◆ **Exercise**
State the number of lines below in which the word "folder" appears. Nothing else belongs in the answer.

--------------------------------------------------

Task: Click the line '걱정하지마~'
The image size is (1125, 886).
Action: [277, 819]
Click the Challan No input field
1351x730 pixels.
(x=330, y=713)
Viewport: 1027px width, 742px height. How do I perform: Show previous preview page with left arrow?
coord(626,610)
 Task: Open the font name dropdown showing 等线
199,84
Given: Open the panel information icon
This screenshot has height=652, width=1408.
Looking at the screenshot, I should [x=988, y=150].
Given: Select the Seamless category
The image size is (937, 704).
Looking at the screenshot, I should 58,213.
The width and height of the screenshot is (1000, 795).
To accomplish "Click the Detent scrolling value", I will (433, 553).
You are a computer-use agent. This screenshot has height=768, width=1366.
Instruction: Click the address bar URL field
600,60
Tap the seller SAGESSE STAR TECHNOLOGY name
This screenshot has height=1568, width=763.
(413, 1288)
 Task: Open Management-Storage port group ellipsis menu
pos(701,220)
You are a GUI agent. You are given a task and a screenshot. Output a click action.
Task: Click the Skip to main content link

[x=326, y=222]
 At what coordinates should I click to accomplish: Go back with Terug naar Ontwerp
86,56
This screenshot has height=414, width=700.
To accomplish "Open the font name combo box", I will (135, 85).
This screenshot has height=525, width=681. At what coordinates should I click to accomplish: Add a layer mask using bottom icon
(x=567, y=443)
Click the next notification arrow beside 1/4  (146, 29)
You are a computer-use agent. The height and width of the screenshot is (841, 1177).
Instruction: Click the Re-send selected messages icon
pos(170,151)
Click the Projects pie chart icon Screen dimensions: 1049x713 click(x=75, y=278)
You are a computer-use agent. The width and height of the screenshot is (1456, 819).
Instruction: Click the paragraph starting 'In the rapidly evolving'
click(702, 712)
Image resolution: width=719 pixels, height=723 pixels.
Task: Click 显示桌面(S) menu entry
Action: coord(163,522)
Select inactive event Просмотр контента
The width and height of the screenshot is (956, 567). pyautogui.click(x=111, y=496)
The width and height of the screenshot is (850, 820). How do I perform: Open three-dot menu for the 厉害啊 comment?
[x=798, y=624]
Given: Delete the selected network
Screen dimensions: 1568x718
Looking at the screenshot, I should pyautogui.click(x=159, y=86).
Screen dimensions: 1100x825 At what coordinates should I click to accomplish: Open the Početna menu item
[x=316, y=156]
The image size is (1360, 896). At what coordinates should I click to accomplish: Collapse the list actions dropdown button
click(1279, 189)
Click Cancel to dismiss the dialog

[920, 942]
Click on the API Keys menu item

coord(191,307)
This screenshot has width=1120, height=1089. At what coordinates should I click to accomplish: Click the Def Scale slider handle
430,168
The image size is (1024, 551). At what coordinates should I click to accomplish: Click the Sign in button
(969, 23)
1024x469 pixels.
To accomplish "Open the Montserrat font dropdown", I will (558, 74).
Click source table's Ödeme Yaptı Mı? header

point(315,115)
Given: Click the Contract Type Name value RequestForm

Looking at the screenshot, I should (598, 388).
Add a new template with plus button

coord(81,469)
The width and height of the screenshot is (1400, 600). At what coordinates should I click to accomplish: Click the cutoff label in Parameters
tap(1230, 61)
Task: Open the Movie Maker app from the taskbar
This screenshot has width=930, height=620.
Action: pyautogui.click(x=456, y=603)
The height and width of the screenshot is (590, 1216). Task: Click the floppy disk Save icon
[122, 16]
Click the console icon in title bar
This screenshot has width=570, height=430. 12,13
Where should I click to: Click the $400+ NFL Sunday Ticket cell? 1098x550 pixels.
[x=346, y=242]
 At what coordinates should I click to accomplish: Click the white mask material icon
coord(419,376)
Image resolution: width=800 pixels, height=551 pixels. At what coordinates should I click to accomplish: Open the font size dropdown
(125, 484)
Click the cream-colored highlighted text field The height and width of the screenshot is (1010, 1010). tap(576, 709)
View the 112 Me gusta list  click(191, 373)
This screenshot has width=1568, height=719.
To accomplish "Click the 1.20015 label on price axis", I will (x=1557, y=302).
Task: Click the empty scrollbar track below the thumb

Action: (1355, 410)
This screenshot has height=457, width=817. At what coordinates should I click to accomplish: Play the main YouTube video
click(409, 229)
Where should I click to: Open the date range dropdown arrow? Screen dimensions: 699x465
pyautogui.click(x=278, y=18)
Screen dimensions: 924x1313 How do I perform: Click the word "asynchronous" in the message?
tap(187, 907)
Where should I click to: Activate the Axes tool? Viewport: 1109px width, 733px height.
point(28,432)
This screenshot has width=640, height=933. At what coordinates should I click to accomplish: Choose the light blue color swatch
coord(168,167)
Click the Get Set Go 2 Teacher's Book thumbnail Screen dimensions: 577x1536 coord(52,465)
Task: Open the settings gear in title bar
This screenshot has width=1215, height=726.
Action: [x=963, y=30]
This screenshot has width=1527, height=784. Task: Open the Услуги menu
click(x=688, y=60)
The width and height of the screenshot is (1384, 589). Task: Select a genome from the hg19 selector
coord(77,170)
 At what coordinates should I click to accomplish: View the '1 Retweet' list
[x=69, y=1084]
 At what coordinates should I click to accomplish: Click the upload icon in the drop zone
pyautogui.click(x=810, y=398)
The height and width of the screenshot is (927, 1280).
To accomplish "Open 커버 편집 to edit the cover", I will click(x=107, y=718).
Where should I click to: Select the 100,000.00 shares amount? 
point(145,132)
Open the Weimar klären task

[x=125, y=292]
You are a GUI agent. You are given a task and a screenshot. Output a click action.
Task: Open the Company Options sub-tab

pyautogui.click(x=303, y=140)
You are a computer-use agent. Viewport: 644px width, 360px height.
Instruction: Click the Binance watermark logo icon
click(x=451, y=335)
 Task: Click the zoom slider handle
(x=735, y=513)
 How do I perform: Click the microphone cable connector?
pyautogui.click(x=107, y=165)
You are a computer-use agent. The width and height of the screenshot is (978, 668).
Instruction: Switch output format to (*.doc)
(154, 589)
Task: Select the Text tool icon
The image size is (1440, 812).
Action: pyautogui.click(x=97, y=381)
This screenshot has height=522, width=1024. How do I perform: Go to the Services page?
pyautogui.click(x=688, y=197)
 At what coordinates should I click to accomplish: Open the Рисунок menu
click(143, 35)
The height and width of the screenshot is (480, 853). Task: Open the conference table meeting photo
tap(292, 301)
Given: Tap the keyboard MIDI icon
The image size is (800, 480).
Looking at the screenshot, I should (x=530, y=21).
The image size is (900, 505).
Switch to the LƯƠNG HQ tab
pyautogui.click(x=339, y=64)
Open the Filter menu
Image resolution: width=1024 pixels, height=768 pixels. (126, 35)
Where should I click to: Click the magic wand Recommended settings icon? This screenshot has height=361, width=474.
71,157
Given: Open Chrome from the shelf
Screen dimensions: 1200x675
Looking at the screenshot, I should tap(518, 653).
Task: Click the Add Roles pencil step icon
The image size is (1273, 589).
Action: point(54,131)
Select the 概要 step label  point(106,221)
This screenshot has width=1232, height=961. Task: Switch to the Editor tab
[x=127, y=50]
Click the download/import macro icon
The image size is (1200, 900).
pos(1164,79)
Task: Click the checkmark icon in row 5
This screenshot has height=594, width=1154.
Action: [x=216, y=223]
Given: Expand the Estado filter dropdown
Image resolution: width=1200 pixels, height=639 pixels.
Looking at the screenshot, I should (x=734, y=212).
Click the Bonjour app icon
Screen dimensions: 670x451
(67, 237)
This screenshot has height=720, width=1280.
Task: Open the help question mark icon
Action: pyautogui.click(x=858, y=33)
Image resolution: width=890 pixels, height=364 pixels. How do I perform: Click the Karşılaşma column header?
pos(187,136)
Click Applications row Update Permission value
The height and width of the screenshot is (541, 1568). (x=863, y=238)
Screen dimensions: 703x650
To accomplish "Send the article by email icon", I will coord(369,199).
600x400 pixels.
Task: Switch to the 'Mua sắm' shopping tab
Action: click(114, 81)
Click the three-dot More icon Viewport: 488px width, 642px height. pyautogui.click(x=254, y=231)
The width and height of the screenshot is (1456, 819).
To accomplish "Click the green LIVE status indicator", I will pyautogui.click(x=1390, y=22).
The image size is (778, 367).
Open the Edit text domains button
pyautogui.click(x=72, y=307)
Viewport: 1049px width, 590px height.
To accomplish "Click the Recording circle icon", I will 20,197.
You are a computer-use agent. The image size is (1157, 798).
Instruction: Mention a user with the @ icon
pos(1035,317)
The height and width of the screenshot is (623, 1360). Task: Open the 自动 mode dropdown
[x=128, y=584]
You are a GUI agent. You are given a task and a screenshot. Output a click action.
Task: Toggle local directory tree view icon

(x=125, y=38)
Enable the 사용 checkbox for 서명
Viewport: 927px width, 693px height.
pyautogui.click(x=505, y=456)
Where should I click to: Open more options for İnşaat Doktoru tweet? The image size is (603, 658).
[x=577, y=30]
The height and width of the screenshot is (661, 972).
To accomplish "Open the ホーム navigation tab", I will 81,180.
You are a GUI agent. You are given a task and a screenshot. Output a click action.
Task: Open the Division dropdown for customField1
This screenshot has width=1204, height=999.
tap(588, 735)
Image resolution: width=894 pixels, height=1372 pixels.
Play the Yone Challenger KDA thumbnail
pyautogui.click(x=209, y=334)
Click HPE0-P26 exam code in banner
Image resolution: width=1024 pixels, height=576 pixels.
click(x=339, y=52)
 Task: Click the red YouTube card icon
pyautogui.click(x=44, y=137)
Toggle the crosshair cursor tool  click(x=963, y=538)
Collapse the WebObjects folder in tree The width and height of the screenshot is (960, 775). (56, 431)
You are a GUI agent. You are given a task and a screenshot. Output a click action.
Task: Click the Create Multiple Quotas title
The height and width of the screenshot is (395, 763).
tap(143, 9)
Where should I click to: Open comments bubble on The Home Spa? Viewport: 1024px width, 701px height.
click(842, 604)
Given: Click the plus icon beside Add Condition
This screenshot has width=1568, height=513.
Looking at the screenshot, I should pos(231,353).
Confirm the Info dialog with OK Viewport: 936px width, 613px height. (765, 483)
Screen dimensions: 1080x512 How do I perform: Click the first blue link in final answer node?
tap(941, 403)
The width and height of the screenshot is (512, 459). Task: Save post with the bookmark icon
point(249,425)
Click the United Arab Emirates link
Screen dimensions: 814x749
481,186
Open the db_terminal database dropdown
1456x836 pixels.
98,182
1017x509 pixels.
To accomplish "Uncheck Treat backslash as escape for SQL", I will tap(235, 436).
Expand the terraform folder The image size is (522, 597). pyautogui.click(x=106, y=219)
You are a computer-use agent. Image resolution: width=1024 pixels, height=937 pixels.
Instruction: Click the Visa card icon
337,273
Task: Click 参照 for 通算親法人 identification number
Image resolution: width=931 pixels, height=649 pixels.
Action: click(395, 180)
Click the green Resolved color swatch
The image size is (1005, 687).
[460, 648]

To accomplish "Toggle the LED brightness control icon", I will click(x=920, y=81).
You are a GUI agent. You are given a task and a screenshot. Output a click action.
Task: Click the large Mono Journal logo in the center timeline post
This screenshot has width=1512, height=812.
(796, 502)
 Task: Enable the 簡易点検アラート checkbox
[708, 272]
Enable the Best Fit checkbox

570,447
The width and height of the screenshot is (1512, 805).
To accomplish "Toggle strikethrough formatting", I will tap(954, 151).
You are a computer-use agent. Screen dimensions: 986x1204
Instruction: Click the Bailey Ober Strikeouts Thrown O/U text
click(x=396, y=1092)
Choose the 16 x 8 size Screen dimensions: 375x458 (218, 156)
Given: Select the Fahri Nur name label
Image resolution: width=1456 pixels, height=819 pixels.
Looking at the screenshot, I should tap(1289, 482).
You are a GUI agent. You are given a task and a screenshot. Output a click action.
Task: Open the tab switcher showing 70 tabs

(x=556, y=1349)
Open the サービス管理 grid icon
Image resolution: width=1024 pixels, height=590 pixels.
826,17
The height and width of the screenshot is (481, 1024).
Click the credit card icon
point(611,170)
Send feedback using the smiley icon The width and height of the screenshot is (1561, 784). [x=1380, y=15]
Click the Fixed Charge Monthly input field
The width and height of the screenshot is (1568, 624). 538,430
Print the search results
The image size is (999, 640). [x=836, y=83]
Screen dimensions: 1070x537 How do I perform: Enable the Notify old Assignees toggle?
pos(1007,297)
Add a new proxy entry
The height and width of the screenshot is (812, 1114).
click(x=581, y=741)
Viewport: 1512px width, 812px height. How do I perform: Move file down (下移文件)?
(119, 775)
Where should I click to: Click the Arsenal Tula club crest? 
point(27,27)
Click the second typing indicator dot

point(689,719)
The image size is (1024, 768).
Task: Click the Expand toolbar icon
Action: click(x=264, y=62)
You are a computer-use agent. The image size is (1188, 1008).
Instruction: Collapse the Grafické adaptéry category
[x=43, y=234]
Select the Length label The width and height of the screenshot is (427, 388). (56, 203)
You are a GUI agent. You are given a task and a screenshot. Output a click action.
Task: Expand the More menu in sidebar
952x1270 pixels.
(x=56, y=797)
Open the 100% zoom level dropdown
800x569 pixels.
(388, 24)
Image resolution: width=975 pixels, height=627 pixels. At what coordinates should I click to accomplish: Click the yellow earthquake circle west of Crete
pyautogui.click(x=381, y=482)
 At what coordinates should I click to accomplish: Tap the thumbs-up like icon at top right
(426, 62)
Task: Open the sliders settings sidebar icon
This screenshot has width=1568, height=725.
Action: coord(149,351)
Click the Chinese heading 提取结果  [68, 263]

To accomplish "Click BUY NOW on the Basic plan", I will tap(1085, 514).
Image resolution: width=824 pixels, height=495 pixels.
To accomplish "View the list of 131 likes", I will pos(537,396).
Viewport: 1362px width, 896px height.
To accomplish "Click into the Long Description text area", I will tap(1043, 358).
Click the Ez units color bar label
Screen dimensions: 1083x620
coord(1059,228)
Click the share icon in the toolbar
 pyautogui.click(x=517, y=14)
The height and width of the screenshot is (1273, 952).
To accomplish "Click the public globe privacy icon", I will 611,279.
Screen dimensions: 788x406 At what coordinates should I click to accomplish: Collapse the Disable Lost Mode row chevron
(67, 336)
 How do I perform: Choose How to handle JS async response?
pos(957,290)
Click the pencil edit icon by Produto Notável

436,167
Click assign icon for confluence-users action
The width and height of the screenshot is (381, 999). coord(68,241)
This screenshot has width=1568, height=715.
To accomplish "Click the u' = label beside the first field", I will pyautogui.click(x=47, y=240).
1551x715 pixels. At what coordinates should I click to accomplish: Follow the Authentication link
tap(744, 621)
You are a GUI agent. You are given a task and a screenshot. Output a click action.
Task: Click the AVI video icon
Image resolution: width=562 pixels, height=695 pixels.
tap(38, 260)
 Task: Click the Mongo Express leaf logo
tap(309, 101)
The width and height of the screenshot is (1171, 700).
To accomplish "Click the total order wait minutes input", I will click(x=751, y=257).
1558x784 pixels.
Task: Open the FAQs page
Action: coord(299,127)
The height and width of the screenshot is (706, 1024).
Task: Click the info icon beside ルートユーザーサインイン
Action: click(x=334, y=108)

--------------------------------------------------

◆ **Exercise output**
2